• TASK BRIEF: Will you output the entries below exactly, skipping every image they contain?

• MATERIAL TO PROCESS:

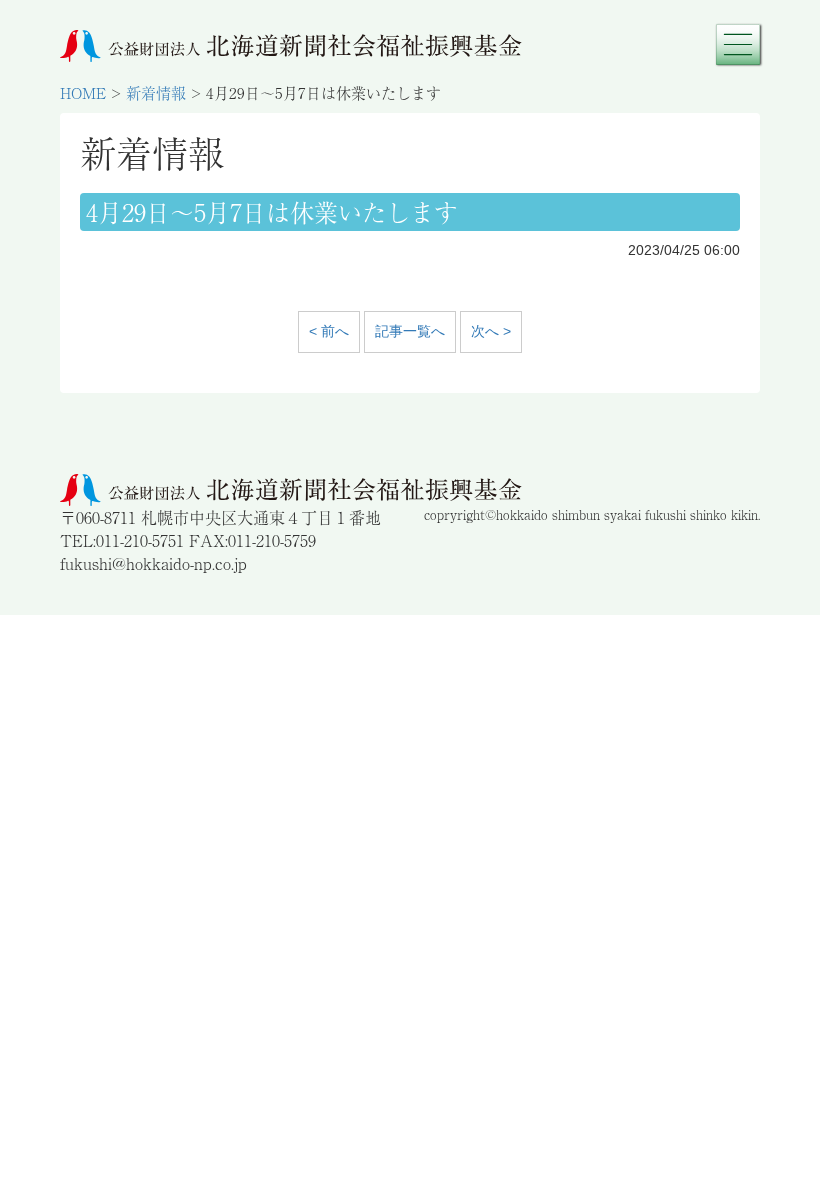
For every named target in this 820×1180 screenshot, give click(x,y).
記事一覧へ (410, 331)
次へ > (491, 331)
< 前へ (329, 331)
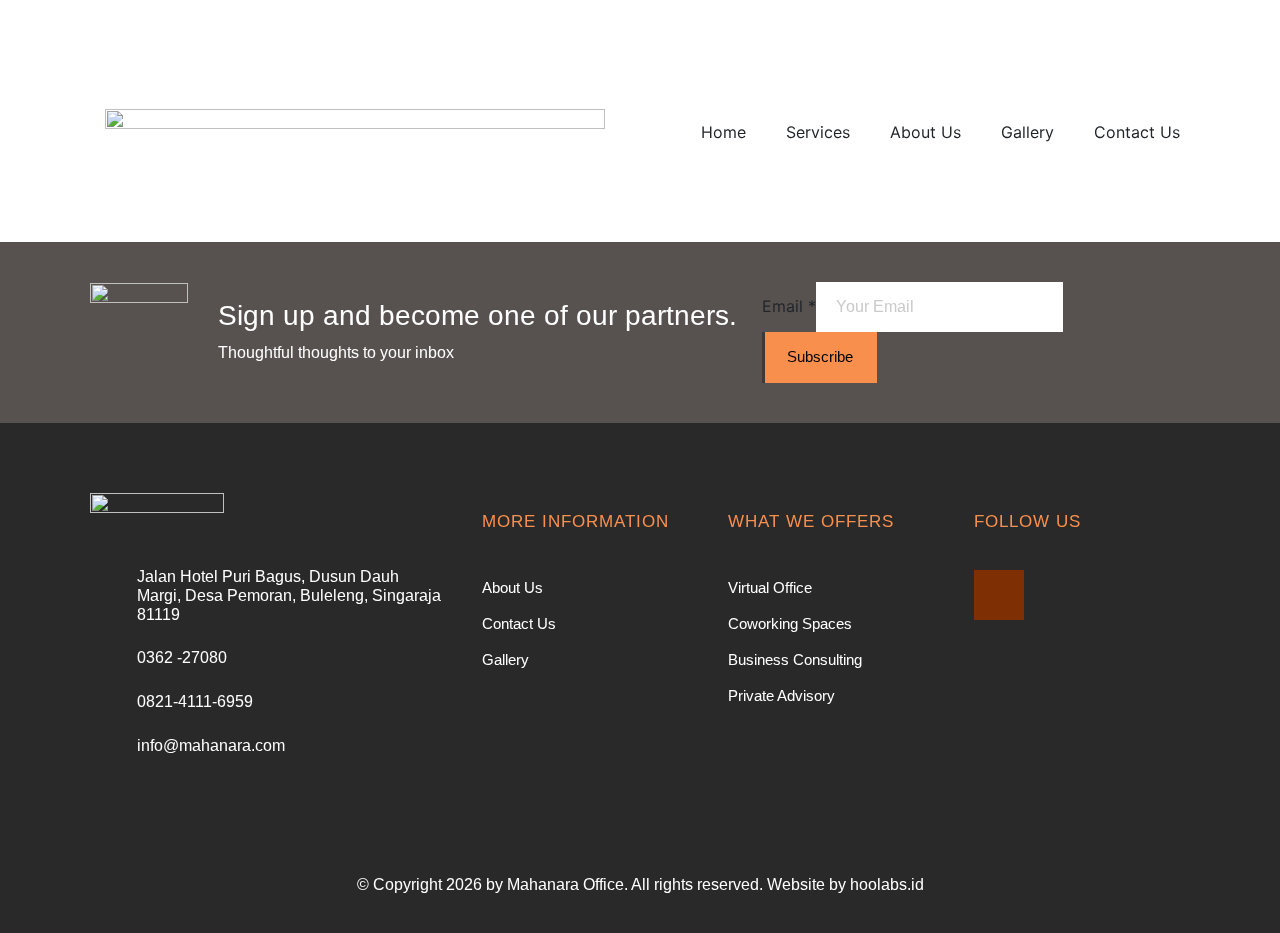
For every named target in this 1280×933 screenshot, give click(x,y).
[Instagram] (999, 595)
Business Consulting (795, 659)
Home (723, 132)
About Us (925, 132)
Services (818, 132)
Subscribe (820, 356)
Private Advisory (781, 695)
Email (789, 306)
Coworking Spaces (790, 623)
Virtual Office (770, 587)
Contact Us (1137, 132)
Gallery (1027, 132)
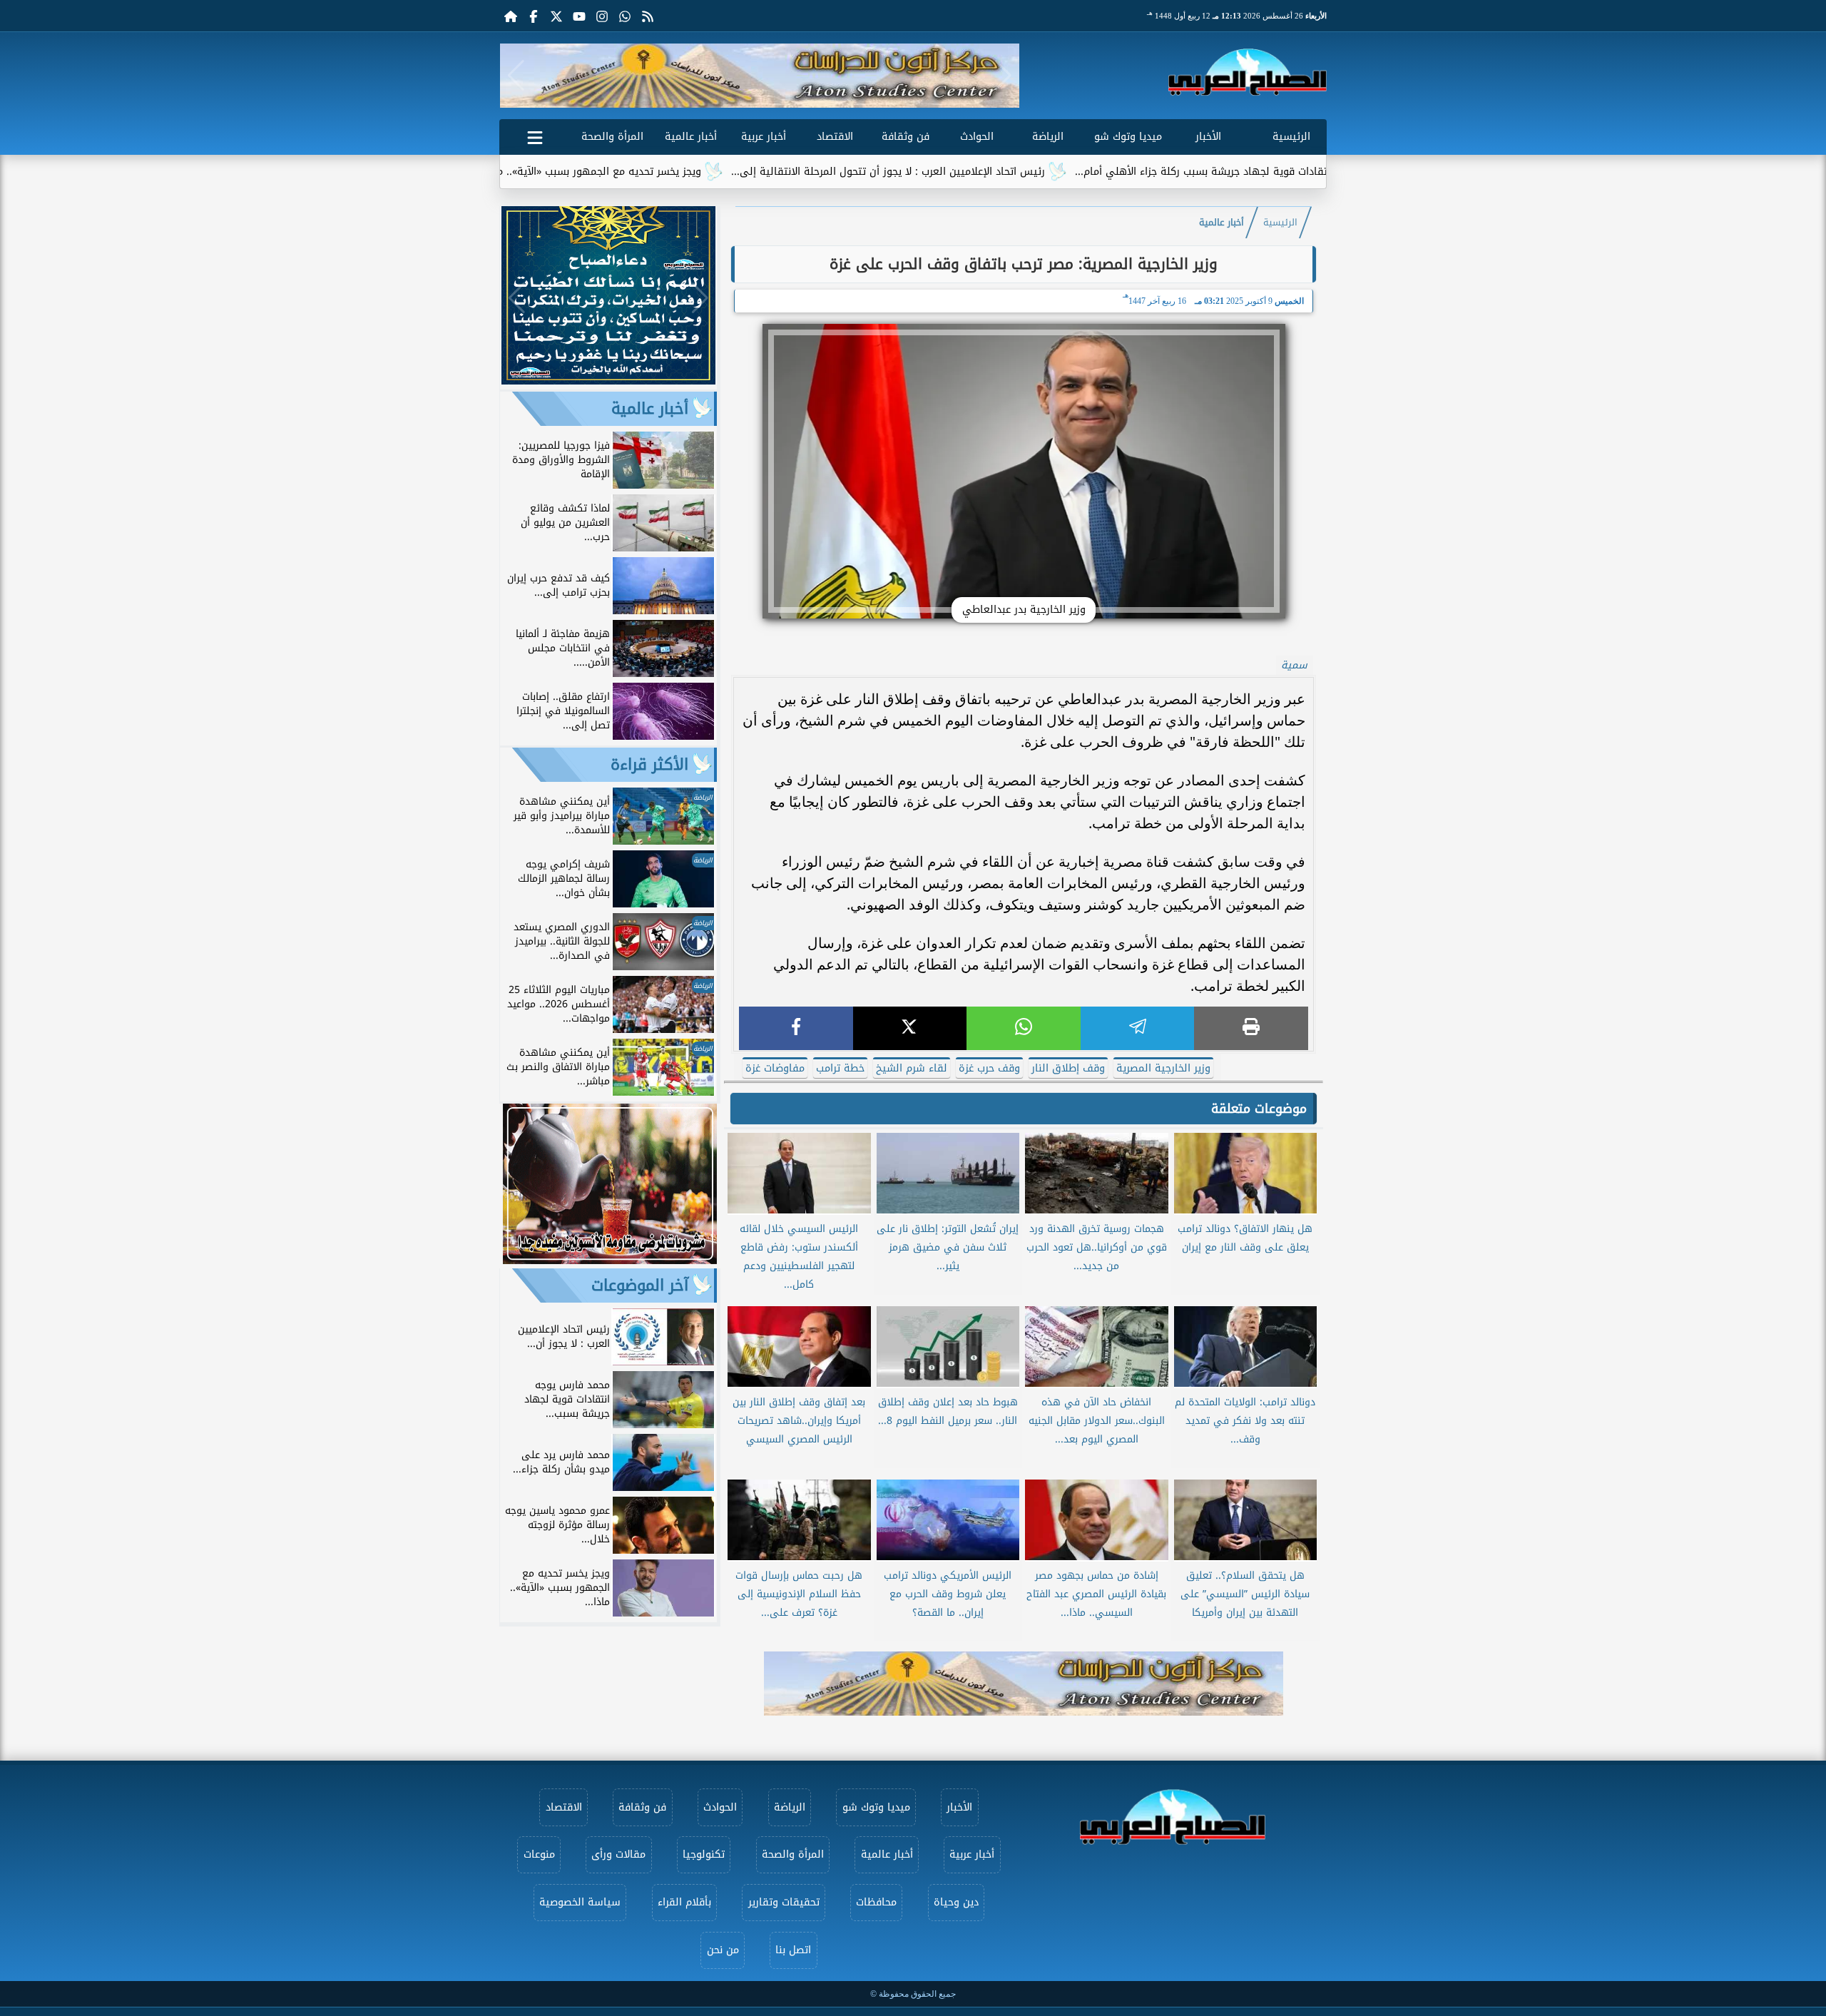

• RESPONSE FOR THIS EXERCISE:
For every named target in this 820×1180 screenshot, give click(x,y).
記事一覧へ (410, 331)
次へ > (491, 331)
< 前へ (329, 331)
For every named target in this 1280×933 screenshot, give click(x,y).
[Instagram] (999, 595)
Business Consulting (795, 659)
Home (723, 132)
About Us (925, 132)
Services (818, 132)
Subscribe (820, 356)
Private Advisory (781, 695)
Email (789, 306)
Coworking Spaces (790, 623)
Virtual Office (770, 587)
Contact Us (1137, 132)
Gallery (1027, 132)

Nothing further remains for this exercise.